Material provided
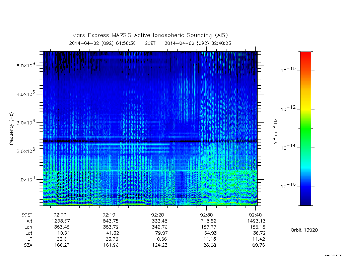This screenshot has height=257, width=343.
Task: Click the 02:10 SCET tick label
Action: 109,215
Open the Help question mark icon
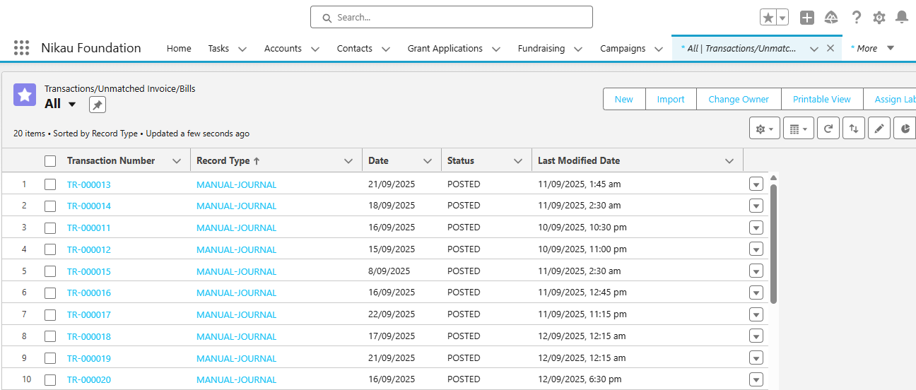 [x=856, y=18]
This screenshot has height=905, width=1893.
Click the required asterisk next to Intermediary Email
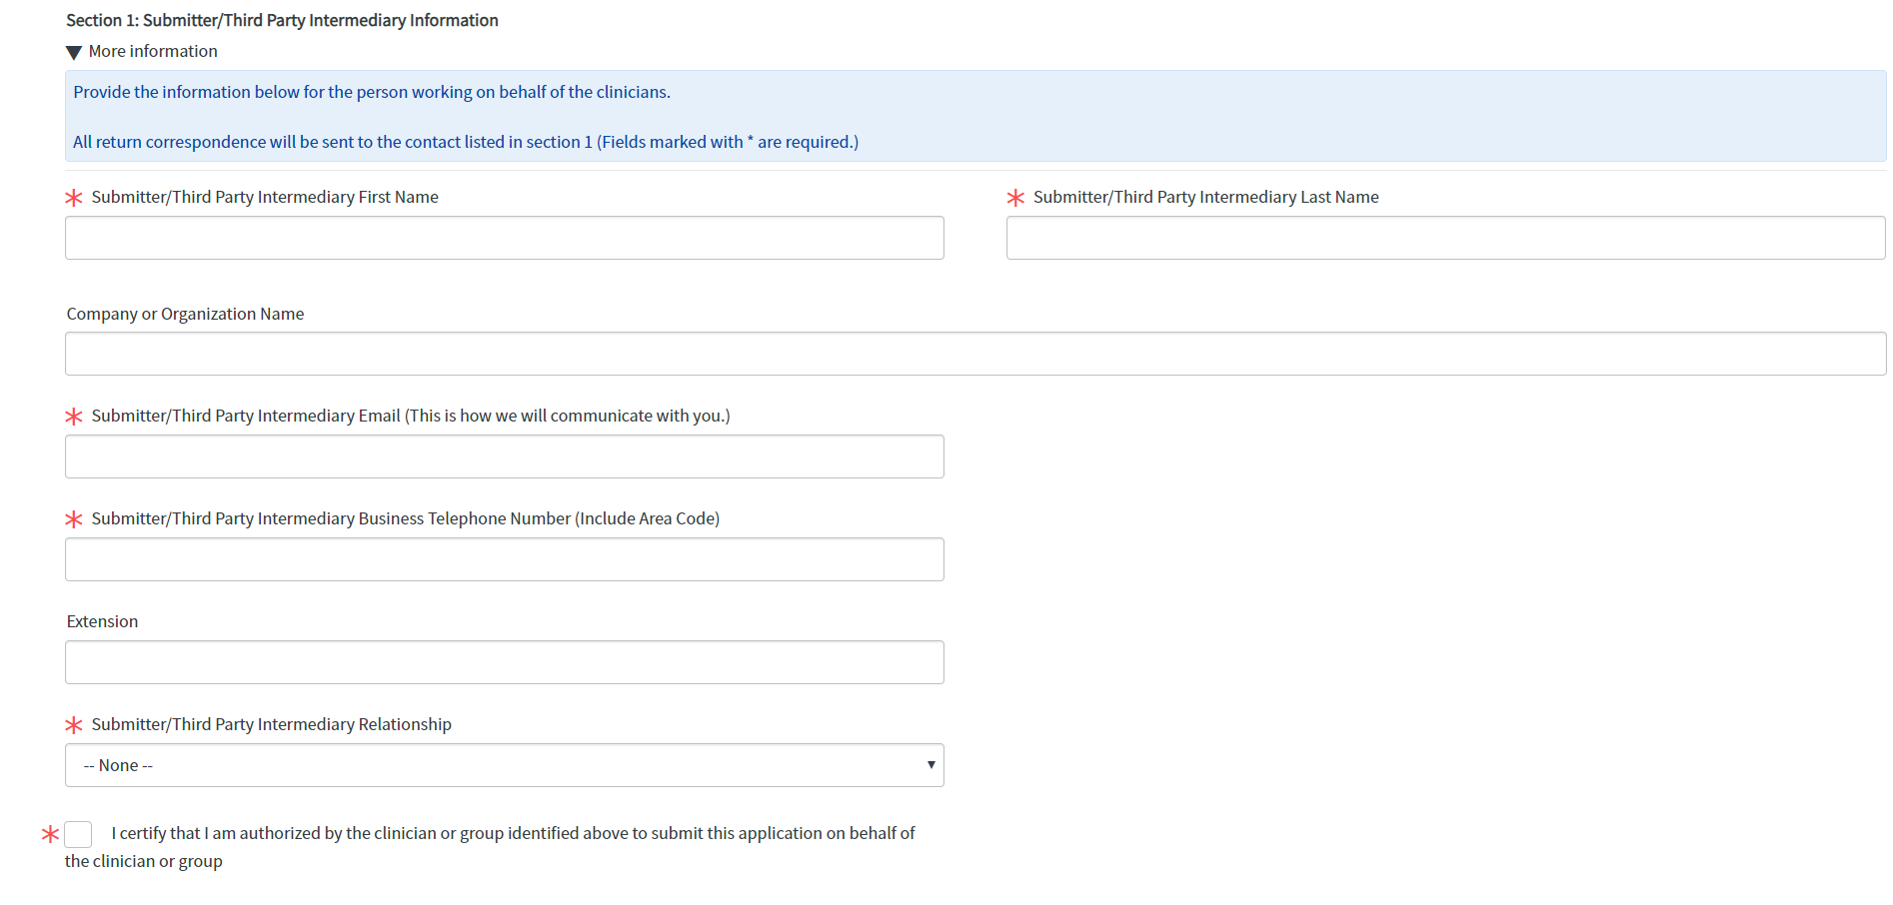[74, 417]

Exercise instructions
Quote only the lines that start at the line holding "Open the Help question mark icon" and end at the last line of the entries, including both of those lines, and omit every picture.

Output
Open the Help question mark icon
 [x=856, y=18]
This screenshot has height=905, width=1893.
Click the required asterisk next to Intermediary Email
[74, 417]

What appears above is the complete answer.